また、実際にビットコインのユーザー数というものはわかりませんので、アクティブユニークアドレス数というものを使います。
ビットコインは1ユーザーにつき複数のアドレスを持っているでしょうから、実際は2乗よりも乗数が小さくなる事が想定されます。
そのため、乗数は2以下の数、xで表して、以下のようになります。
$$(ビットコインの時価総額)=a*(アクティブユニークアドレス数)^x$$
ここで、まず両辺対数をとります。
$$log(ビットコインの時価総額)=log(a)+x*log(アクティブユニークアドレス数)$$
これは直線の式になっているという事がわかります。
実際、両辺対数をとると、以下のようにまあ直線になっています。
ビットコインのユニークアドレス数と時価総額
さて、ここで回帰分析を行います。
簡単に言うと、上の図にそれっぽい直線を引く作業です。
実際に行うと、ピンクの直線が引かれました。大体当てはまっている事がわかります。
ビットコインのユニークアドレス数と時価総額(回帰分析)
理論値は以下のようになりました。
$$(ビットコインの時価総額)=12.42*(アクティブユニークアドレス数)^{1.63}$$
$$R^2=0.928$$でした。
ビットコインは高いのか安いのか
ビットコインのユニークアドレス数と時価総額(回帰分析)
もう一度図を載せます。
また、わかりやすくするために、2013年のバブルと言われていた時期、そして2017年のバブルといわれていた時期と、そのバブルが弾けたと思われる2018年1月中旬から2018年3月までの時期をそれぞれ赤、緑、オレンジで色を付けました。
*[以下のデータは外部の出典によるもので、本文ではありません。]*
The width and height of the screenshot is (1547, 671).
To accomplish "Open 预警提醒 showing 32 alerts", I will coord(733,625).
ピンクの直線よりも上にある場合が理論値よりも高い、下にある場合が理論値よりも低いという事を表しています。
先ほどの期間では全て、理論値よりも高い=割高といえる状態でしょう。
また、興味深いのは、バブルが弾けた後も依然としてビットコインの時価総額は理論値を上回っているという事でした。
つまり、メカートフの式で計算すると、バブルが弾けたと思われる現在でも価格は高いという事です。
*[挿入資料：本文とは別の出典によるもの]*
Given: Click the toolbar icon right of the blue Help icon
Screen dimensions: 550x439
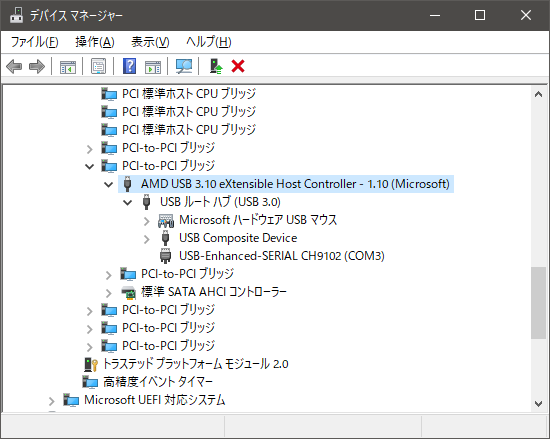Looking at the screenshot, I should (x=153, y=66).
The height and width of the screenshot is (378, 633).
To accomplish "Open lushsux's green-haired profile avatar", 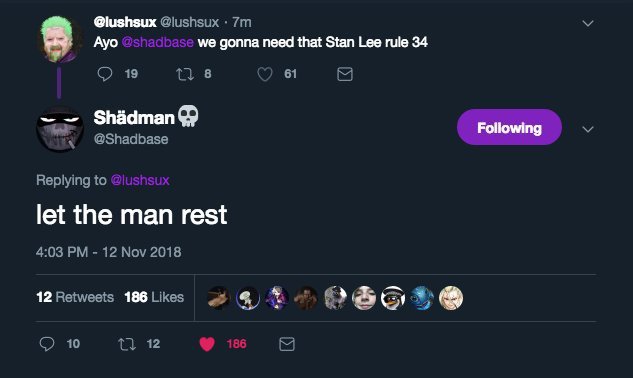I will point(60,40).
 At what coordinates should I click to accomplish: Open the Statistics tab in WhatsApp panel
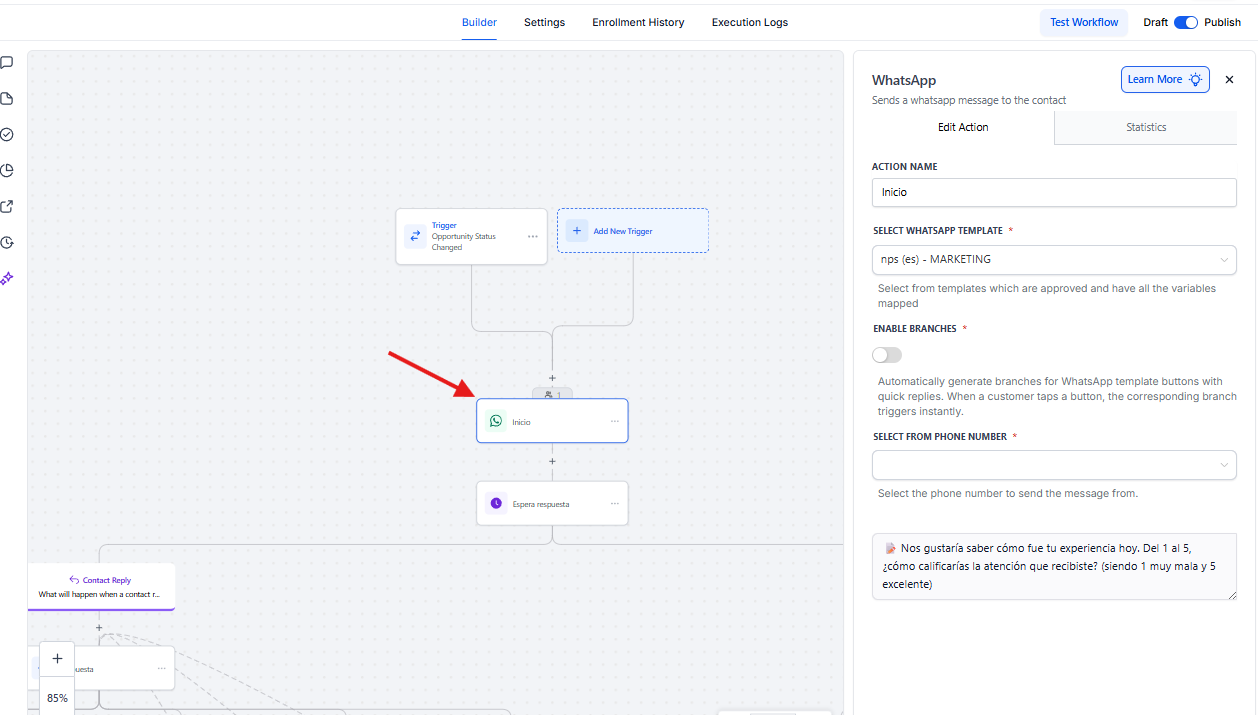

直近のアクティブユニークアドレス数から計算した理論価格
では今の理論価格はどんなものなのか、という事を計算します。
アクティブユニークアドレス数は2018/1/4に約105万件となってから減少し、最近は横ばいとなり、3/19の時点では42万件となっています。
そこで、下限を直近の42万件、上限を105万件とします。
ビットコインのアクティブユニークアドレス数の推移
また、ビットコインの総数は16,928,925枚(2018/3/19)としました。
すると下限は1ビットコインは1,060ドル、12万円程度と計算されます。
また、上限は1ビットコインは4,714ドル、49万円程度と計算されます。
逆にアクティブユニークアドレス数が150万件あった場合、理論価格が8,400ドル、つまり88万円程度と、まあ最近の価格となります。
そのため、現在の価格分の価値を得るためにはピーク時のさらに1.5倍もの参加者が必要と計算されます。
結論
①ビットコインの価値はメトカーフの法則で割と説明される。